Da Coluna de Moacir Pereira (NSC, 31/07/2018)

A construção de edificações com mais de dois pavimentos no Jardim Santa Mônica, em Florianópolis, está suspensa por decisão do juiz Marcelo Krás Borges, da 6ª Vara Federal da Capital. Ele declarou inconstitucionais as leis municipais 250/06 e 482/14, que tratam do zoneamento e do Plano diretor.

A Assessoria da Justiça Federal divulgou nota com novos dados:

“A decisão, de 27/7/2018, atende a um pedido do Ministério Público Federal (MPF), em uma ação civil pública originalmente proposta pela organização não governamental Aliança Nativa. O município também foi condenado a elaborar estudo ambiental e urbanístico para o bairro, que servirão de base para o zoneamento.

O estudo deve ser precedido de termo de referência, a ser apresentando em 60 dias, de que terão vista os autores da ação e os órgãos ambientais. Após a aprovação do termo, o prazo para conclusão do estudo será de seis meses.

“Novas modificações só poderão ser empreendidas depois de realizados os estudos ambientais e urbanísticos necessários, valendo até lá o limite construtivo de no máximo dois pavimentos previsto na Lei Complementar municipal nº 01/97”, estabeleceu Krás Borges na sentença.

O juiz considerou que a Câmara de Vereadores, ao publicar o novo plano diretor, contrariou dispositivos das constituições federal e estadual. Segundo o entendimento do magistrado, também não houve perda de objeto com a publicação do plano.

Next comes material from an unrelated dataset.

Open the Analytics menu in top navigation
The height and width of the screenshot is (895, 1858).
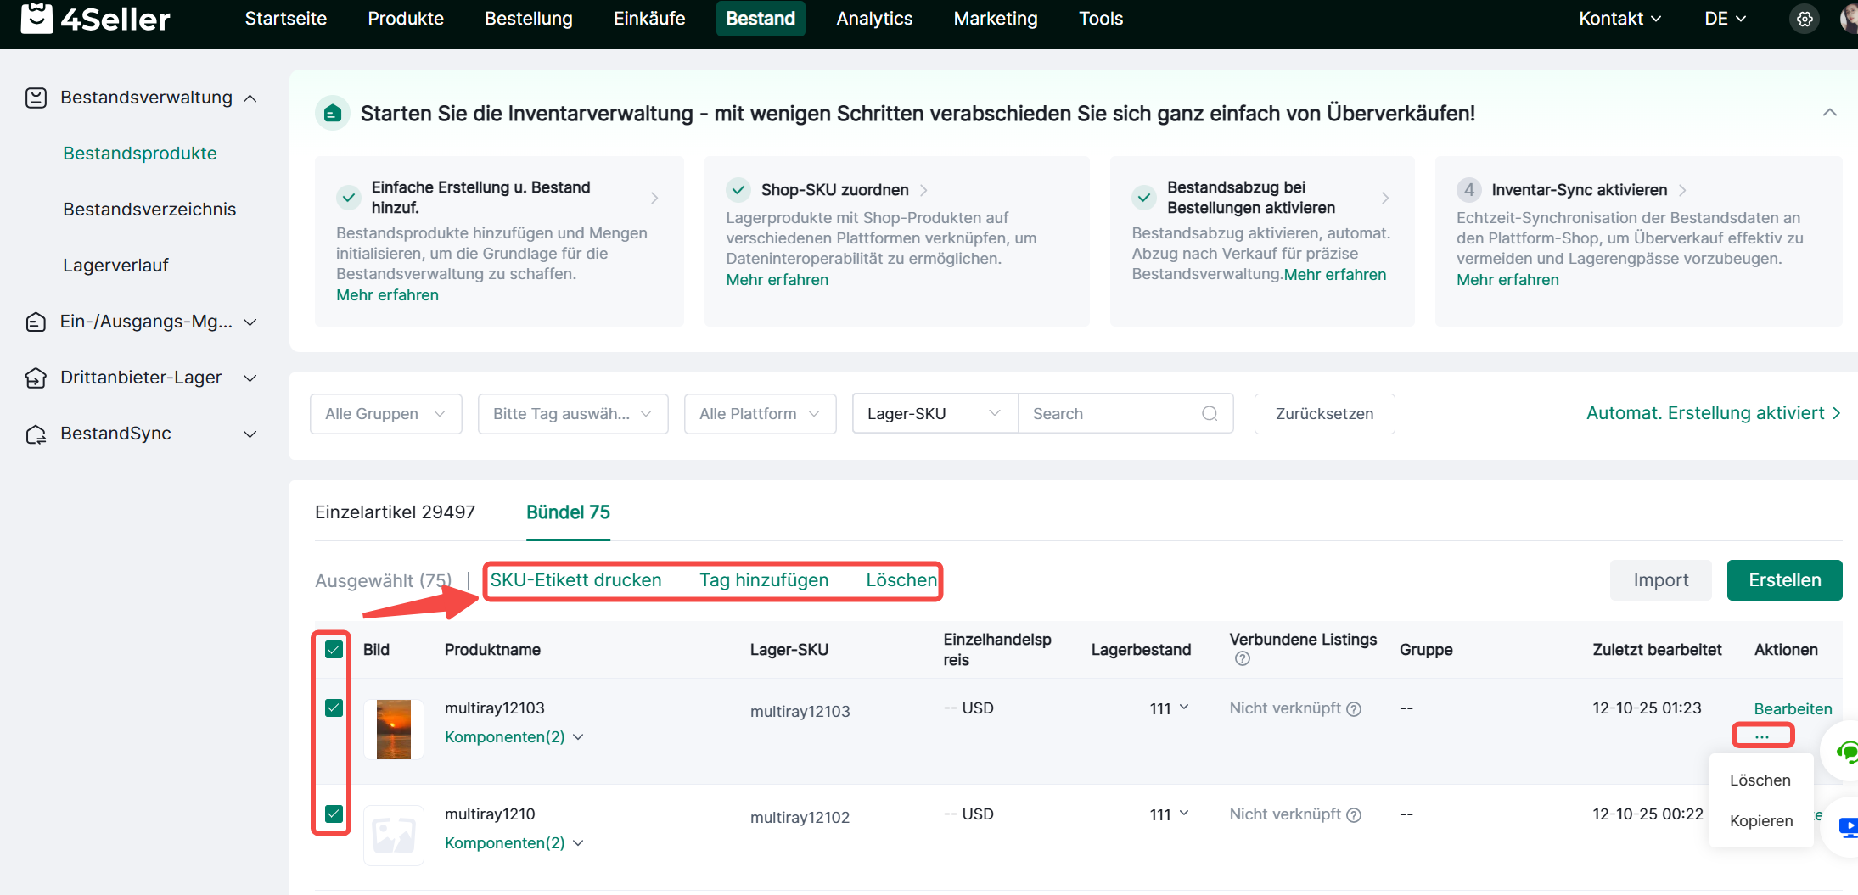click(x=873, y=19)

Segundo Krás Borges, as modificações legislativas “certamente já trouxeram impactos para o bairro, no qual atualmente há inclusive um shopping center e outros tantos estabelecimentos comerciais edificados ao longo da avenida Madre Benvenuta”. Para o juiz, “apesar de sua proximidade como o Manguezal do Itacorubi e de ser cortado por mais de um rio, como se viu, nenhum estudo específico foi realizado para se avaliar os impactos do adensamento populacional no bairro, seja do ponto de vista estritamente ambiental (impermeabilização do solo, construções de moradias, destino dos efluentes líquidos etc.) ou do aumento significativo do tráfego na qualidade de vida da população, não apenas local, mas da cidade, já que a avenida mencionada é um dos acessos à Lagoa da Conceição e praias do Leste da Ilha”.